__Page excerpt__

Learn to Fly with Us at Midwest Corporate Air, Inc.
Learn to Fly with Us!
Come to one of the newest airports in the United States and have a blast while you learn.
Since relocating to the "new" airport (KEDJ), Midwest Corporate Air has trained over 110 pilots ranging from Private Pilot through ATP. We invite you to visit our facility, talk to our team, review our successes. If you decide to train with us, you will realize how much we care about you and how passionate we are about providing excellent flight training, customized to meet your needs.
As a former USAF/ANG Officer and F4 Phantom Aviator, a current corporate pilot and an experienced Gold Seal Multi Engine Flight Instructor, owner and flight instructor Steve Buchenroth has become a leading provider of multi engine private, multi engine commercial, multi engine instructor ratings, and now offers Airline Transport Pilot(ATP) ratings.
Learn to Fly - Getting Started
A student pilot certificate is issued to a pilot in training, and is a pre-requisite for the student to fly alone in the aircraft.
The private pilot license allows a pilot to operate any single engine land aircraft.

__Data below__
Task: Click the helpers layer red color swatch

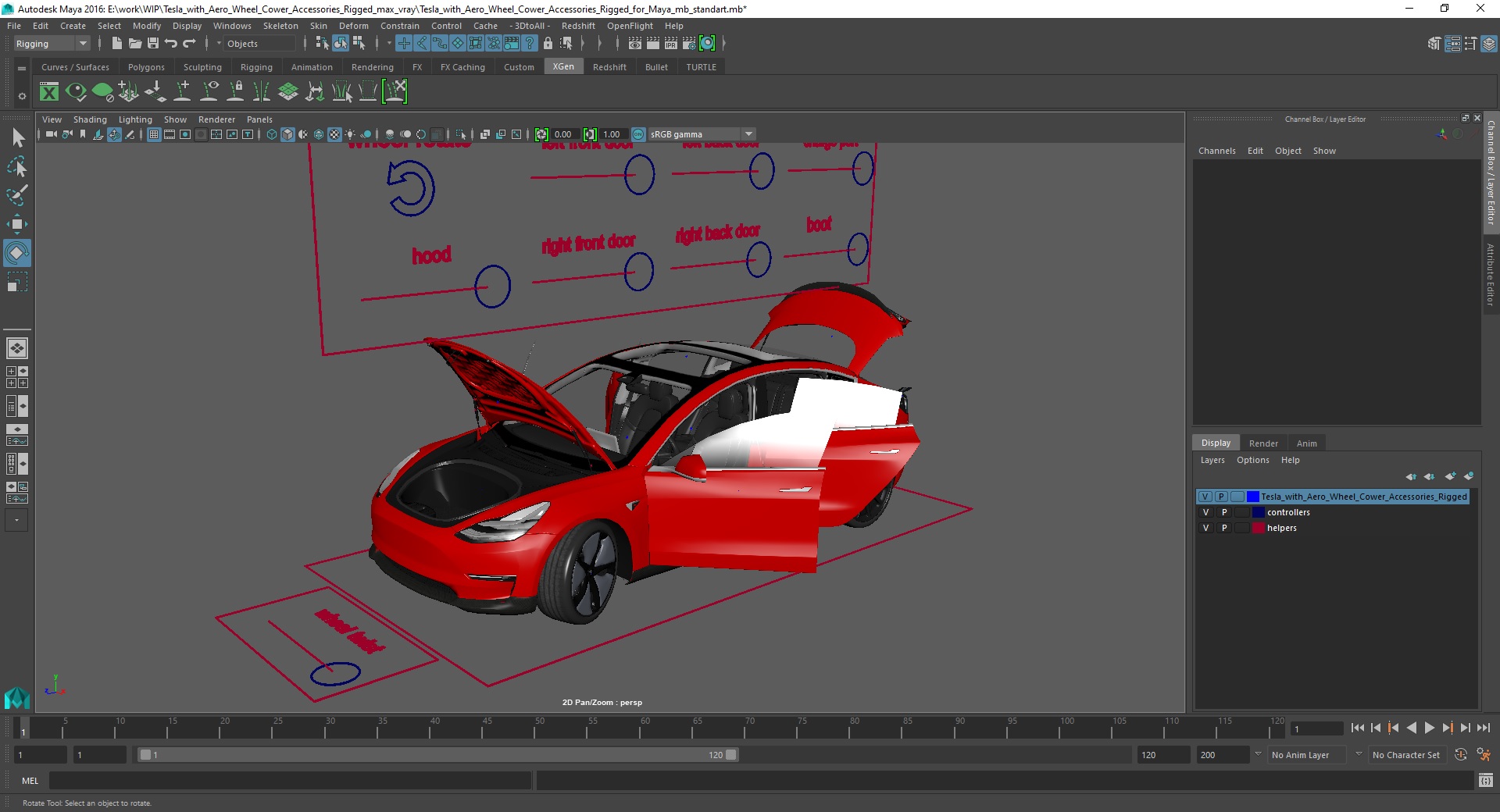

__Work order 1__
Which ratings does the flight school page say Steve Buchenroth provides or offers?
__Work order 2__
According to the flight school page, how many pilots has Midwest Corporate Air trained since relocating to KEDJ?
__Work order 3__
Continue the flight school page from its final sentence.
The data comes from a source unrelated to the flight school page.

__Response area 1__
Multi engine private, multi engine commercial, multi engine instructor, and Airline Transport Pilot (ATP) ratings.

__Response area 2__
Over 110 pilots, ranging from Private Pilot through ATP.

__Response area 3__
The instrument rating allows flight in the IFR (Instrument Flight Rules) environment. It requires a Private Pilot license or Commercial Pilot license. An Instrument rating is an add-on which allows a pilot to fly in weather with reduced visibilities such as rain, low clouds, or heavy haze. The training provides the skills needed to complete flights without visual reference to the ground, except for the takeoff and landing phases.
The commercial license allows pilots to fly "for hire". With a commercial pilots can do:
- Aerial Photography
- Skydiving Drops
- Operate corporate aircraft for individuals or companies
- Pipeline Patrol
- Ferry Flights
Multi Engine Rating
The multi engine rating allows operation as a pilot-in-command of an aircraft with more than one engine. The multi-engine rating can be added to a private pilot license either with or without instrument privileges or to a commercial pilot license.
Flight Instructor - CFI, CFII, & MEI
With a flight instructor certificate, commercial pilots can expand their employment by teaching others to learn to fly. From private pilot to multi-engine students, flight instructors build time and experience while sharing their knowledge with students. At Midwest Corporate Air our flight instructors, Steve Buchenroth and Ben Gaertner, are enthusiastic and passionate about flying.
Airline Transport Pilot
ATP (Airline Transport Pilot) is the highest level of aircraft pilot license. Those certified as Airline Transport Pilots are authorized to act as pilot-in-command of an aircraft in air carrier service in aircraft with a max gross weight over 12,500 pounds or 5,700 kg and/or over 9 passenger seats.
Requirements for Licenses and Ratings
Must be 16 years of age or older
Pass a flight physical administered by an Aviation Medical Examiner
Receive ground and flight instruction
Earn an endorsement from a certificated flight instructor (CFI)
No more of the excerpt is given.